* [Data shown]:
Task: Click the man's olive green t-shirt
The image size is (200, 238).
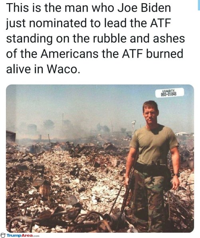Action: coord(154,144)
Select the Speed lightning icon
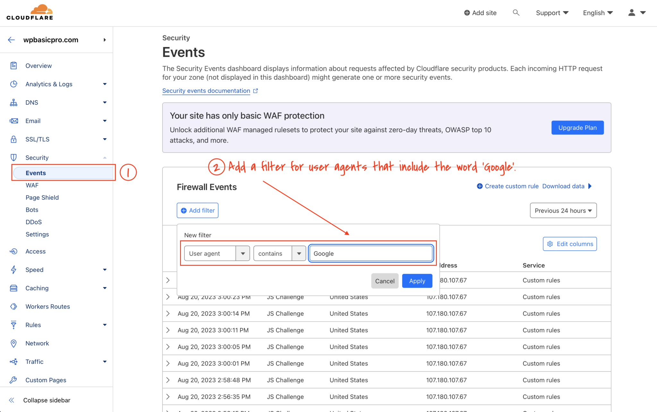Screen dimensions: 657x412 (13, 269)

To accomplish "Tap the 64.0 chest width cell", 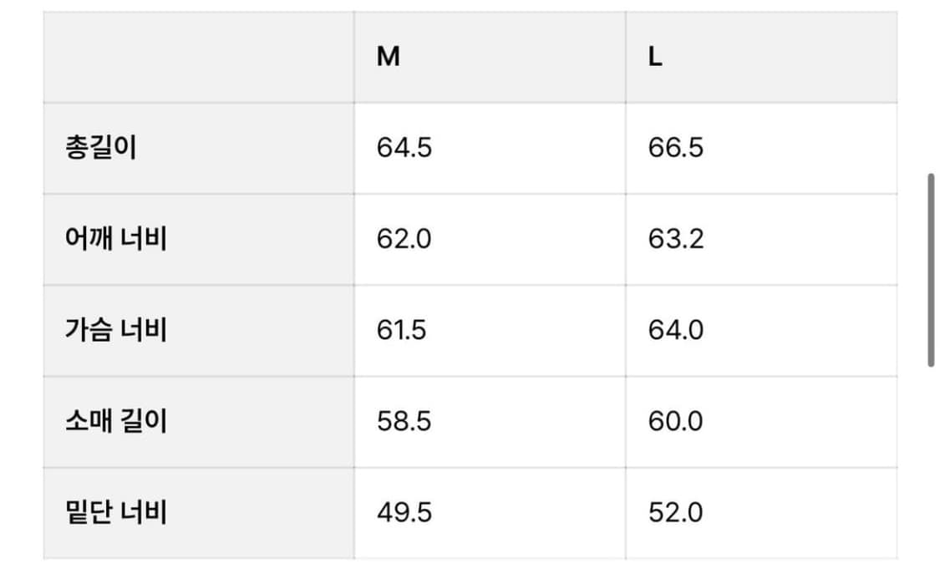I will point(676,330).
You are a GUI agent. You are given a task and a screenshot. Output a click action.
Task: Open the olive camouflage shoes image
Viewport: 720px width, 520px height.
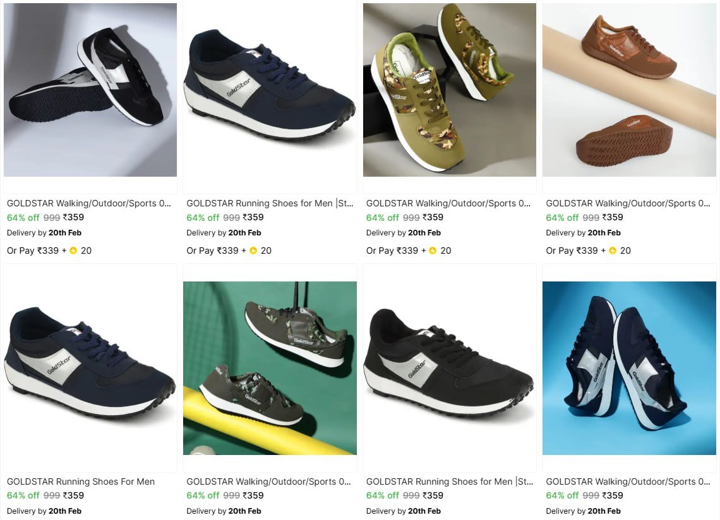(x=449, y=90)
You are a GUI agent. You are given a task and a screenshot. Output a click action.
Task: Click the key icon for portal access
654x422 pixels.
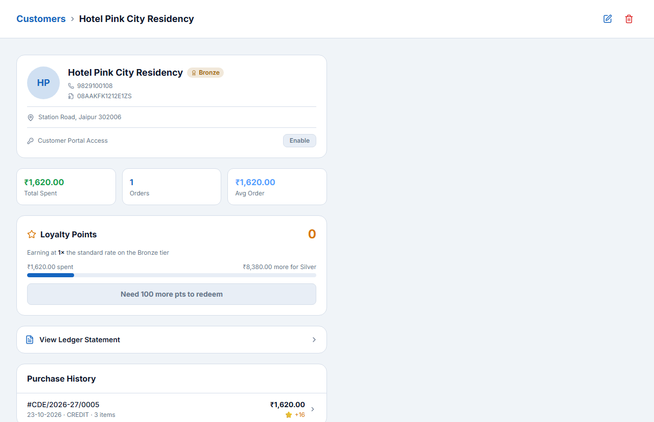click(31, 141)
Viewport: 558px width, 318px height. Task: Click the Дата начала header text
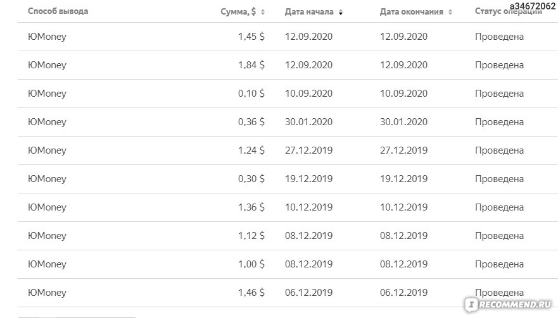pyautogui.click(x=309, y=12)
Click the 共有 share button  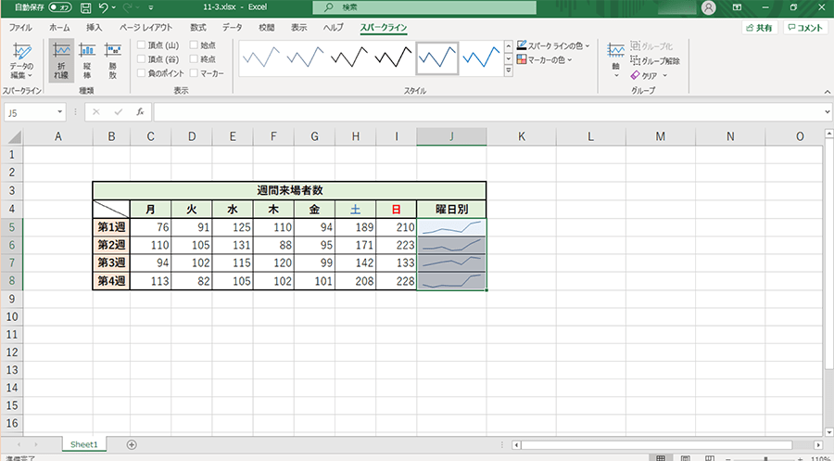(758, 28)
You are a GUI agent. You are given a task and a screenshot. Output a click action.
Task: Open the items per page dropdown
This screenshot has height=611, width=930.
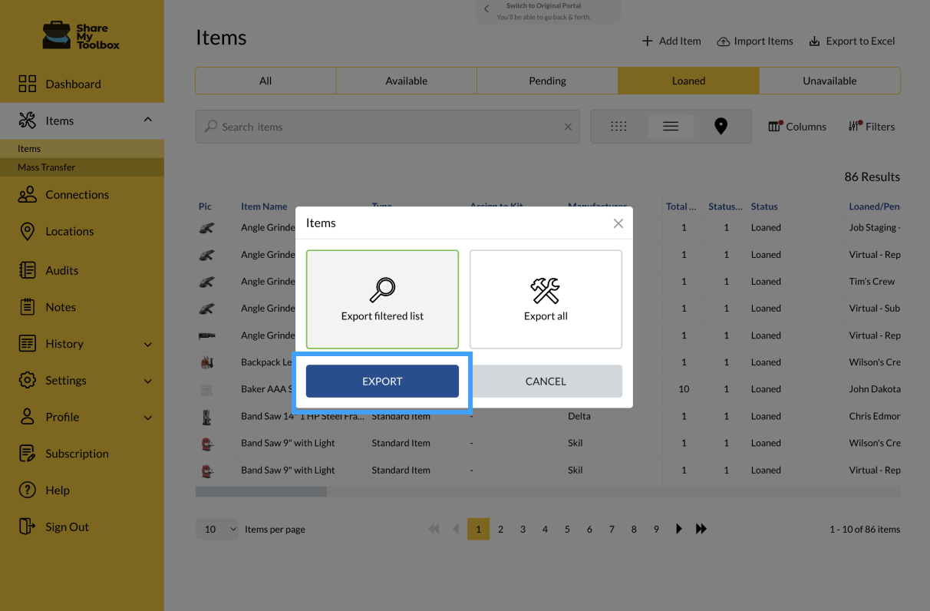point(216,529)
...
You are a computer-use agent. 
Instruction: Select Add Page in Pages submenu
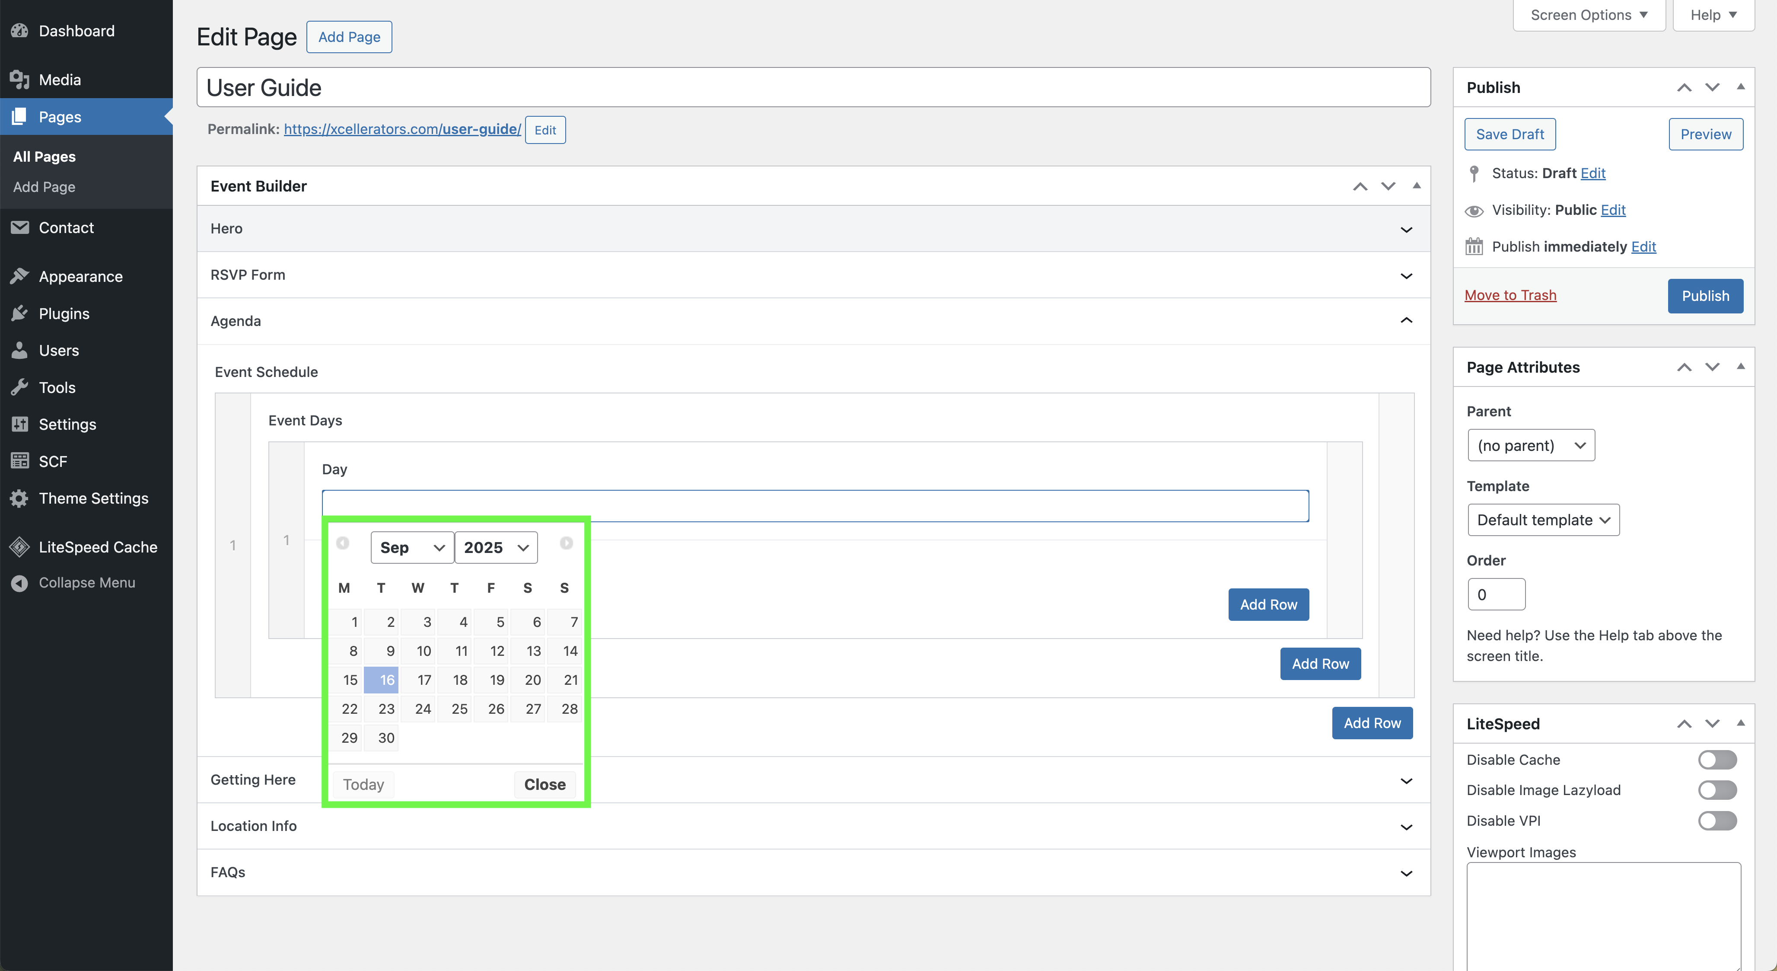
* * *
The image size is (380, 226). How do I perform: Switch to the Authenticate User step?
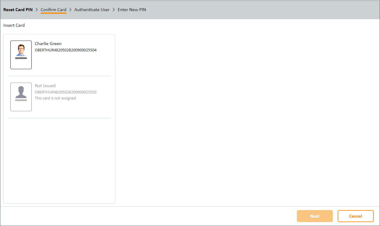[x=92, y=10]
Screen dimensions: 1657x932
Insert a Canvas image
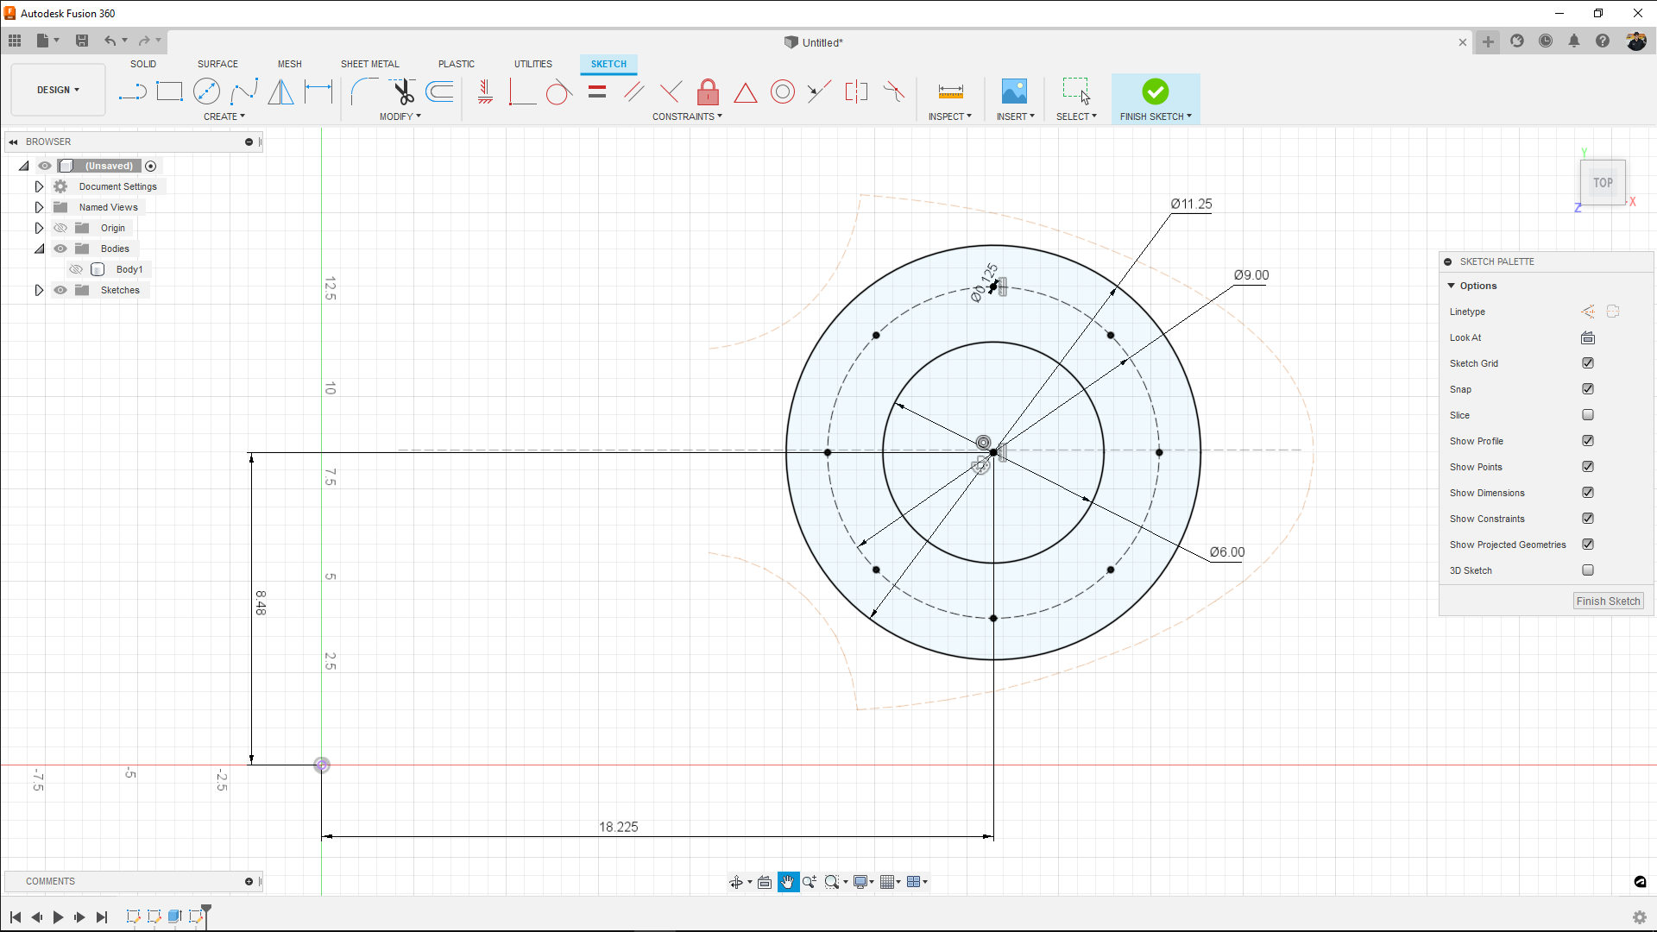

* [Work to do]: Rewrite the records as a numbered list, starting with the line containing "The image size is (380, 226)." and continuing through the line containing "Insert a Canvas image", omitting any blank lines. Exclude the pictures from your list.

* [Exercise output]:
1. The image size is (380, 226). How do I perform: Switch to the Authenticate User step?
2. [x=92, y=10]
3. Screen dimensions: 1657x932
4. Insert a Canvas image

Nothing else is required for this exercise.